BEGIN Data listing

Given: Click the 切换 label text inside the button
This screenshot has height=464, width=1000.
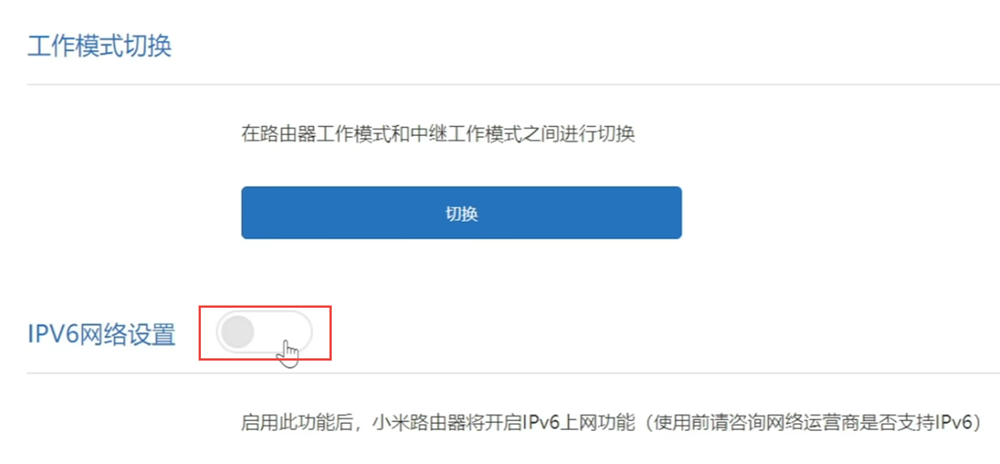Looking at the screenshot, I should 461,214.
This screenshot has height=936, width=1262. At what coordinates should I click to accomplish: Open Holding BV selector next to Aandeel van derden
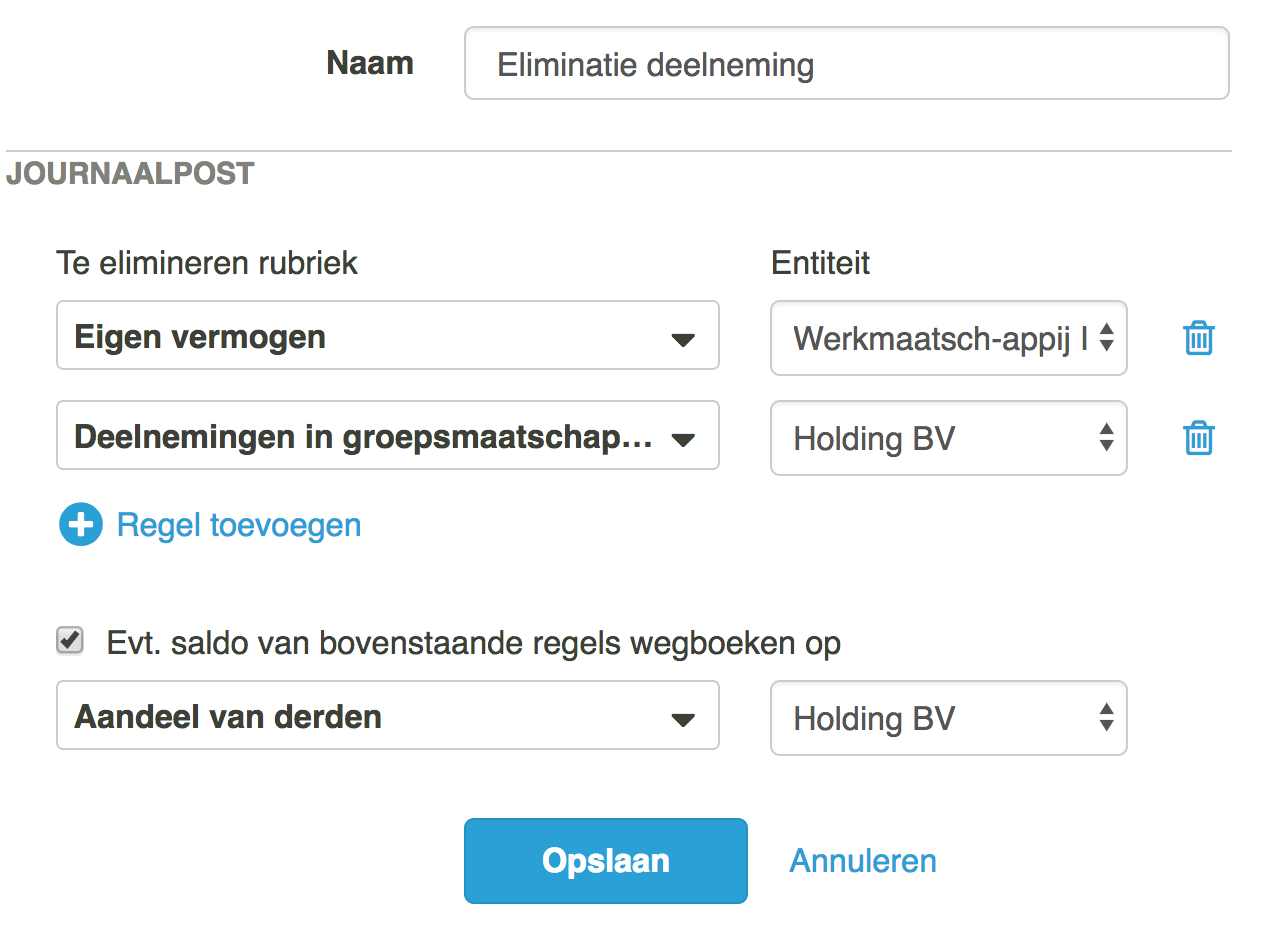[x=949, y=718]
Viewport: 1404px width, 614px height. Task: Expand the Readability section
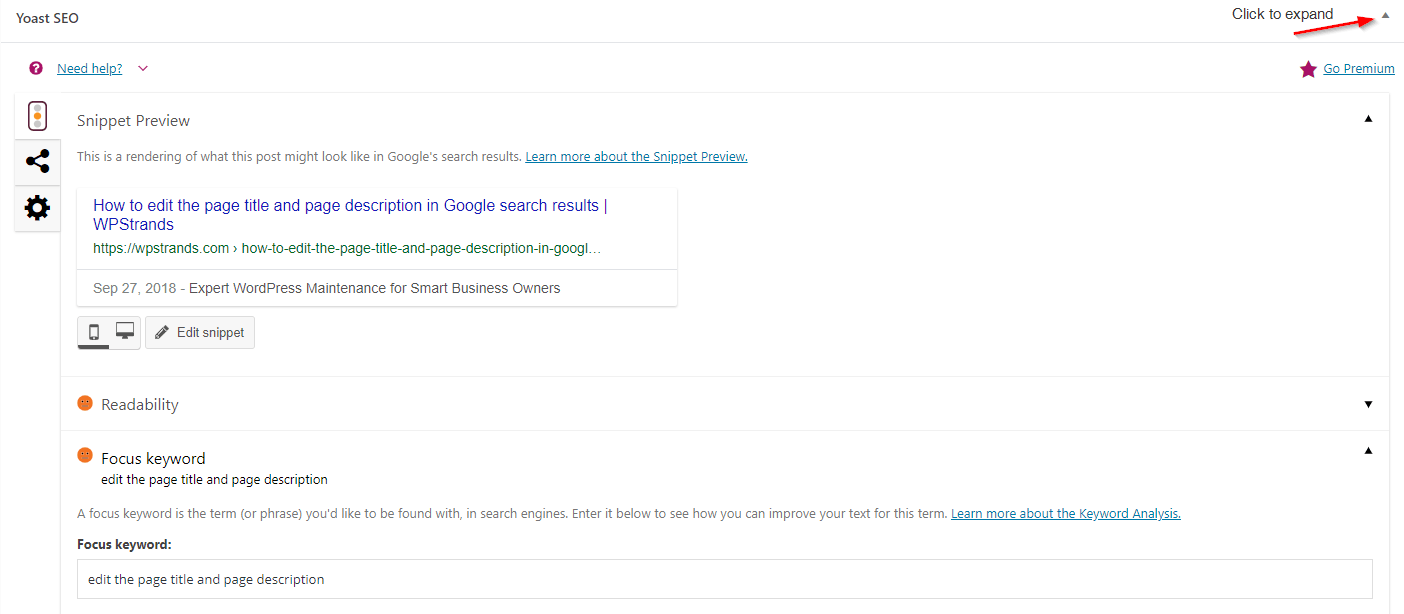(x=1368, y=404)
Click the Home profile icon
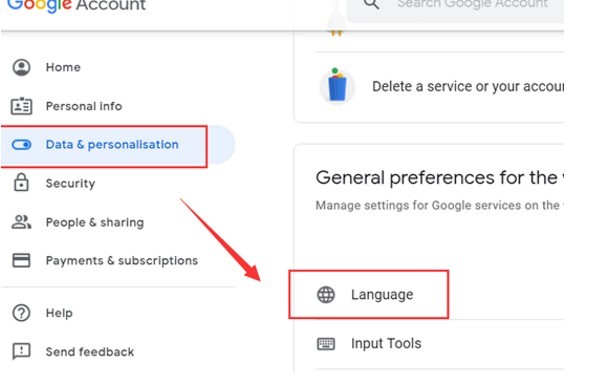Viewport: 590px width, 372px height. 21,67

END Data listing

**Goal:** Rewrite the items from the line with "Viewport: 1404px width, 614px" to the end, swapping "Readability" for "Accessibility" and changing nothing else. Leave the pictures out.

**Written reply:**
Viewport: 1404px width, 614px height. Task: Expand the Accessibility section
(x=1368, y=404)
Click the Home profile icon
Viewport: 590px width, 372px height. 21,67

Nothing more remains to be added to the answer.